Why Wait? International Experience in Graduate Education
Recently, I returned from Kyoto, Japan, where I worked in the chemistry department of Kyoto University as part of a research fellowship sponsored by the Japan Society for the Promotion of Science (JSPS) and the U.S. National Science Foundation [2]. This was my first excursion outside of the United States.
Before leaving the country, I never thought of my education as being culturally insular. 
I have friends from a number of different countries, and they are kind enough to share their cultures with me. But I soon learned that this is not the same as being immersed in a different culture. Suddenly I found a new level of empathy for the thousands of graduate students who leave their home country to study in far-off universities. Now I appreciate more fully the challenges of communicating in a foreign language. The empathy derived from this experience will be beneficial to both my colleagues and to me throughout my career. It is an empathy that would benefit all scientists, present and future, whether in academia, industry, or government. However, opportunities to have experiences like mine seem to be scarce.
The opportunity to work within the scientific infrastructure of another country is an invaluable experience. When doctoral training is completed within one institution, an unawareness often develops of alternative approaches to logistics, organization, and education. One of the primary purposes of postdoctoral work is to remedy this lack of experience.

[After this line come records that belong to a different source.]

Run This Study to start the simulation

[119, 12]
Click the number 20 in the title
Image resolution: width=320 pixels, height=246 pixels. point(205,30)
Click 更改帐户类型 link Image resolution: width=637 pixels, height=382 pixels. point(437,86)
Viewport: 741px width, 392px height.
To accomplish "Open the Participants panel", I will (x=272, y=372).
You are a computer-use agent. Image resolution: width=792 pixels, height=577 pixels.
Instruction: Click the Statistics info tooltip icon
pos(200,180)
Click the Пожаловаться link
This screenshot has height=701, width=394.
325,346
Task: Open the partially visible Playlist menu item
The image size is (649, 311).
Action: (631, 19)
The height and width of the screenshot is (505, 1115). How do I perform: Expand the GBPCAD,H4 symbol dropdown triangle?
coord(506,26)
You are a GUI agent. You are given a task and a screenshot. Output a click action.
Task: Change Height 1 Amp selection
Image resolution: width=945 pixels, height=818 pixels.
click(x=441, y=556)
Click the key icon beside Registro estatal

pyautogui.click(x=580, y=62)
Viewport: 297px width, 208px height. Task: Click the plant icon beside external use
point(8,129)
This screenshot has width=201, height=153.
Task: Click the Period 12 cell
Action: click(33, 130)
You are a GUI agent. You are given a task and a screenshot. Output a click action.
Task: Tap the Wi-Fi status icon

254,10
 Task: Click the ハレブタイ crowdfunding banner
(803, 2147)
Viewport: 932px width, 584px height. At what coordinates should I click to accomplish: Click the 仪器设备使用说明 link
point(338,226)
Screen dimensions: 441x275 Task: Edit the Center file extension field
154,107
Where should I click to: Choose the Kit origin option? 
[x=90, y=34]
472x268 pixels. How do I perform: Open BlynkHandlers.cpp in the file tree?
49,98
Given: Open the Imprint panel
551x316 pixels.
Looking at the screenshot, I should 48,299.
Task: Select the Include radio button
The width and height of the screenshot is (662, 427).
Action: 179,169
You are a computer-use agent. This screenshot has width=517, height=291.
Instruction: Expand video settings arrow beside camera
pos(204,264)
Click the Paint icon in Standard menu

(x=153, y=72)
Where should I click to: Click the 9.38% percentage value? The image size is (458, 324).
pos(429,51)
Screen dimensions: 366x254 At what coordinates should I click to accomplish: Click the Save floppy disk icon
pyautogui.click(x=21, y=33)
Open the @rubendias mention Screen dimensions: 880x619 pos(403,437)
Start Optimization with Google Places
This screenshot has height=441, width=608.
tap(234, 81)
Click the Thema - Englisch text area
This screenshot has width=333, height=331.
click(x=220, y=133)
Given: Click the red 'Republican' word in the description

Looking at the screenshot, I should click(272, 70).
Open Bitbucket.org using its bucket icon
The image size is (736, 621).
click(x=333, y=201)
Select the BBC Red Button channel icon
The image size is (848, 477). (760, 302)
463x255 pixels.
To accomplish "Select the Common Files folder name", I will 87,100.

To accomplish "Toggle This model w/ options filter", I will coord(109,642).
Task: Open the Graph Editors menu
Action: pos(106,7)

So why wait? By experiencing firsthand a completely different approach to common problems, new ideas are generated and best practices are adopted. This is true both for the home institution, as well as the host institution. This symbiosis becomes apparent in interdisciplinary collaborations, where often radically different approaches are used to reach a common goal. Similarly, scientists who approach problems from very different cultural mindsets may use different approaches. Through cross-cultural interaction these approaches can influence each other, ultimately leading to a more effective strategy. For example, a society that lauds individual independence and a culture that highly values community will have different perceptions, values, and assumptions, leading to different strategies when solving problems. Those who have worked in both settings are better able to incorporate the best practices from each into their own work.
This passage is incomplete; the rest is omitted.